• **WHAT IS NEEDED**
The records below need copying. Match each line exactly.

• **EXTRACTED INFORMATION**
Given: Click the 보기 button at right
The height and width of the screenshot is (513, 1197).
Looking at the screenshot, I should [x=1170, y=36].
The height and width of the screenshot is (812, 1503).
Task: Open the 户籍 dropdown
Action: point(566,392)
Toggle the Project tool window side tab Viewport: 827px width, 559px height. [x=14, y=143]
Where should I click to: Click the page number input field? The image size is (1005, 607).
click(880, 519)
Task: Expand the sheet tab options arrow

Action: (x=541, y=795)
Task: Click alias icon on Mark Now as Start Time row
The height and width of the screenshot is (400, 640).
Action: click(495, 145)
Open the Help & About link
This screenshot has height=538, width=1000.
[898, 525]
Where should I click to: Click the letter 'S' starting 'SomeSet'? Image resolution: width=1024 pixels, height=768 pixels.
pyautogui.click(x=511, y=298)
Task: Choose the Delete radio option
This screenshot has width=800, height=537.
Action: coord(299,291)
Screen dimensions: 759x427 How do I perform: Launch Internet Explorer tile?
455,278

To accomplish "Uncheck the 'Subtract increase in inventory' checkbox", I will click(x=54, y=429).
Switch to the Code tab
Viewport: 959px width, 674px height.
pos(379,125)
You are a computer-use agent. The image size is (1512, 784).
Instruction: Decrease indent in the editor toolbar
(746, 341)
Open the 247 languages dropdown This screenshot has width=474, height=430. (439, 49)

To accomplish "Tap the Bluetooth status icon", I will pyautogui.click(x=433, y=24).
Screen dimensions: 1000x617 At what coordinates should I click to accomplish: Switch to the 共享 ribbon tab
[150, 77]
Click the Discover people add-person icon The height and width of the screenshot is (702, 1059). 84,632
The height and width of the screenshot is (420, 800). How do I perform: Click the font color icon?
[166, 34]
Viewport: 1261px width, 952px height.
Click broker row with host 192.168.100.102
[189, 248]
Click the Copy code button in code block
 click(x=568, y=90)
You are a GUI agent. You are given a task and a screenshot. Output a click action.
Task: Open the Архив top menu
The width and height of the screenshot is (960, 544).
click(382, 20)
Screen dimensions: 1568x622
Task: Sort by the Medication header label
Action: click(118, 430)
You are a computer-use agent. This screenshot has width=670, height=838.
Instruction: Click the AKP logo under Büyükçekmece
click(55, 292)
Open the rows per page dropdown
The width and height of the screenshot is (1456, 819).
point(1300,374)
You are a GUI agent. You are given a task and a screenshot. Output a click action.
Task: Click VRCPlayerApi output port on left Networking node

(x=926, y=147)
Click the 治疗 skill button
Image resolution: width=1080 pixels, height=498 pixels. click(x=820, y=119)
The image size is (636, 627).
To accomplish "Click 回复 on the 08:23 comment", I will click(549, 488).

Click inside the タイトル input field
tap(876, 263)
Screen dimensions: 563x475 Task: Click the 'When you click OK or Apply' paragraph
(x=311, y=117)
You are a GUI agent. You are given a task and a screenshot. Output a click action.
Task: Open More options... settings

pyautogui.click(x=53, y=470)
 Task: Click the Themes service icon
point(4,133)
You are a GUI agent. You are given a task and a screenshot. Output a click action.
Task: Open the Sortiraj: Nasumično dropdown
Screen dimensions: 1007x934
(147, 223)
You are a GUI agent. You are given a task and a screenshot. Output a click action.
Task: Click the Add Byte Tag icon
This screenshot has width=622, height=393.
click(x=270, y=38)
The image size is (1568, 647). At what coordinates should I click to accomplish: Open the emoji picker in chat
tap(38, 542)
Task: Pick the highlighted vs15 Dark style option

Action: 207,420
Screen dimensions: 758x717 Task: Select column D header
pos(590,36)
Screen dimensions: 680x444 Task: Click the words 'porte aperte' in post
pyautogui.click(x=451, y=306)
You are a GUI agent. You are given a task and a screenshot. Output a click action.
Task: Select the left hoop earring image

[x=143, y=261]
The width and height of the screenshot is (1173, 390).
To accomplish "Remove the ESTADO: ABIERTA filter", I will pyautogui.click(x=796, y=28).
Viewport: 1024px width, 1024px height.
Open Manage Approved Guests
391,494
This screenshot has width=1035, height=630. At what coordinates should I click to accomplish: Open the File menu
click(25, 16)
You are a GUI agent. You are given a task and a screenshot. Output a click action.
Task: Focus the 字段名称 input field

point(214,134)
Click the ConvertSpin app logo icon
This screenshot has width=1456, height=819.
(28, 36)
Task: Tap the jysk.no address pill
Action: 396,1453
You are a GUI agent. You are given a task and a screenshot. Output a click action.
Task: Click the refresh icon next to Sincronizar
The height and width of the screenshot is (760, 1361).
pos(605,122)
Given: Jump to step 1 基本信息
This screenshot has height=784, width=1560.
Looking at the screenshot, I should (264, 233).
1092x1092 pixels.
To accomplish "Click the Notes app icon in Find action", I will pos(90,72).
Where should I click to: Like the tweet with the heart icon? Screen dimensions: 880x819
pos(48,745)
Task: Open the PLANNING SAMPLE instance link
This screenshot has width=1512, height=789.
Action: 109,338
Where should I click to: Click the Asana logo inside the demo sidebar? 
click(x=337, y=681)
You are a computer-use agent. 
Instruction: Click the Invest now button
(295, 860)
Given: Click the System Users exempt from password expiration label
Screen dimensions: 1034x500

• **YOUR RESPONSE**
Given: Click the 보기 button at right
The height and width of the screenshot is (513, 1197).
Looking at the screenshot, I should [x=1170, y=36].
The height and width of the screenshot is (812, 1503).
Task: Open the 户籍 dropdown
Action: point(566,392)
Toggle the Project tool window side tab Viewport: 827px width, 559px height. [x=14, y=143]
Where should I click to: Click the page number input field? The image size is (1005, 607).
click(880, 519)
Task: Expand the sheet tab options arrow

Action: (x=541, y=795)
Task: Click alias icon on Mark Now as Start Time row
The height and width of the screenshot is (400, 640).
Action: click(495, 145)
Open the Help & About link
This screenshot has height=538, width=1000.
[898, 525]
Where should I click to: Click the letter 'S' starting 'SomeSet'? Image resolution: width=1024 pixels, height=768 pixels.
pyautogui.click(x=511, y=298)
Task: Choose the Delete radio option
This screenshot has width=800, height=537.
Action: coord(299,291)
Screen dimensions: 759x427 How do I perform: Launch Internet Explorer tile?
455,278

To accomplish "Uncheck the 'Subtract increase in inventory' checkbox", I will click(x=54, y=429).
Switch to the Code tab
Viewport: 959px width, 674px height.
pos(379,125)
You are a computer-use agent. The image size is (1512, 784).
Instruction: Decrease indent in the editor toolbar
(746, 341)
Open the 247 languages dropdown This screenshot has width=474, height=430. (439, 49)

To accomplish "Tap the Bluetooth status icon", I will pyautogui.click(x=433, y=24).
Screen dimensions: 1000x617 At what coordinates should I click to accomplish: Switch to the 共享 ribbon tab
[150, 77]
Click the Discover people add-person icon The height and width of the screenshot is (702, 1059). 84,632
The height and width of the screenshot is (420, 800). How do I perform: Click the font color icon?
[166, 34]
Viewport: 1261px width, 952px height.
Click broker row with host 192.168.100.102
[189, 248]
Click the Copy code button in code block
 click(x=568, y=90)
You are a GUI agent. You are given a task and a screenshot. Output a click action.
Task: Open the Архив top menu
The width and height of the screenshot is (960, 544).
click(382, 20)
Screen dimensions: 1568x622
Task: Sort by the Medication header label
Action: click(118, 430)
You are a computer-use agent. This screenshot has width=670, height=838.
Instruction: Click the AKP logo under Büyükçekmece
click(55, 292)
Open the rows per page dropdown
The width and height of the screenshot is (1456, 819).
point(1300,374)
You are a GUI agent. You are given a task and a screenshot. Output a click action.
Task: Click VRCPlayerApi output port on left Networking node

(x=926, y=147)
Click the 治疗 skill button
Image resolution: width=1080 pixels, height=498 pixels. click(x=820, y=119)
The image size is (636, 627).
To accomplish "Click 回复 on the 08:23 comment", I will click(549, 488).

Click inside the タイトル input field
tap(876, 263)
Screen dimensions: 563x475 Task: Click the 'When you click OK or Apply' paragraph
(x=311, y=117)
You are a GUI agent. You are given a task and a screenshot. Output a click action.
Task: Open More options... settings

pyautogui.click(x=53, y=470)
 Task: Click the Themes service icon
point(4,133)
You are a GUI agent. You are given a task and a screenshot. Output a click action.
Task: Open the Sortiraj: Nasumično dropdown
Screen dimensions: 1007x934
(147, 223)
You are a GUI agent. You are given a task and a screenshot. Output a click action.
Task: Click the Add Byte Tag icon
This screenshot has width=622, height=393.
click(x=270, y=38)
The image size is (1568, 647). At what coordinates should I click to accomplish: Open the emoji picker in chat
tap(38, 542)
Task: Pick the highlighted vs15 Dark style option

Action: 207,420
Screen dimensions: 758x717 Task: Select column D header
pos(590,36)
Screen dimensions: 680x444 Task: Click the words 'porte aperte' in post
pyautogui.click(x=451, y=306)
You are a GUI agent. You are given a task and a screenshot. Output a click action.
Task: Select the left hoop earring image

[x=143, y=261]
The width and height of the screenshot is (1173, 390).
To accomplish "Remove the ESTADO: ABIERTA filter", I will pyautogui.click(x=796, y=28).
Viewport: 1024px width, 1024px height.
Open Manage Approved Guests
391,494
This screenshot has width=1035, height=630. At what coordinates should I click to accomplish: Open the File menu
click(25, 16)
You are a GUI agent. You are given a task and a screenshot. Output a click action.
Task: Focus the 字段名称 input field

point(214,134)
Click the ConvertSpin app logo icon
This screenshot has width=1456, height=819.
(28, 36)
Task: Tap the jysk.no address pill
Action: 396,1453
You are a GUI agent. You are given a task and a screenshot. Output a click action.
Task: Click the refresh icon next to Sincronizar
The height and width of the screenshot is (760, 1361).
pos(605,122)
Given: Jump to step 1 基本信息
This screenshot has height=784, width=1560.
Looking at the screenshot, I should (264, 233).
1092x1092 pixels.
To accomplish "Click the Notes app icon in Find action", I will pos(90,72).
Where should I click to: Like the tweet with the heart icon? Screen dimensions: 880x819
pos(48,745)
Task: Open the PLANNING SAMPLE instance link
This screenshot has width=1512, height=789.
Action: 109,338
Where should I click to: Click the Asana logo inside the demo sidebar? 
click(x=337, y=681)
You are a computer-use agent. 
Instruction: Click the Invest now button
(295, 860)
Given: Click the System Users exempt from password expiration label
Screen dimensions: 1034x500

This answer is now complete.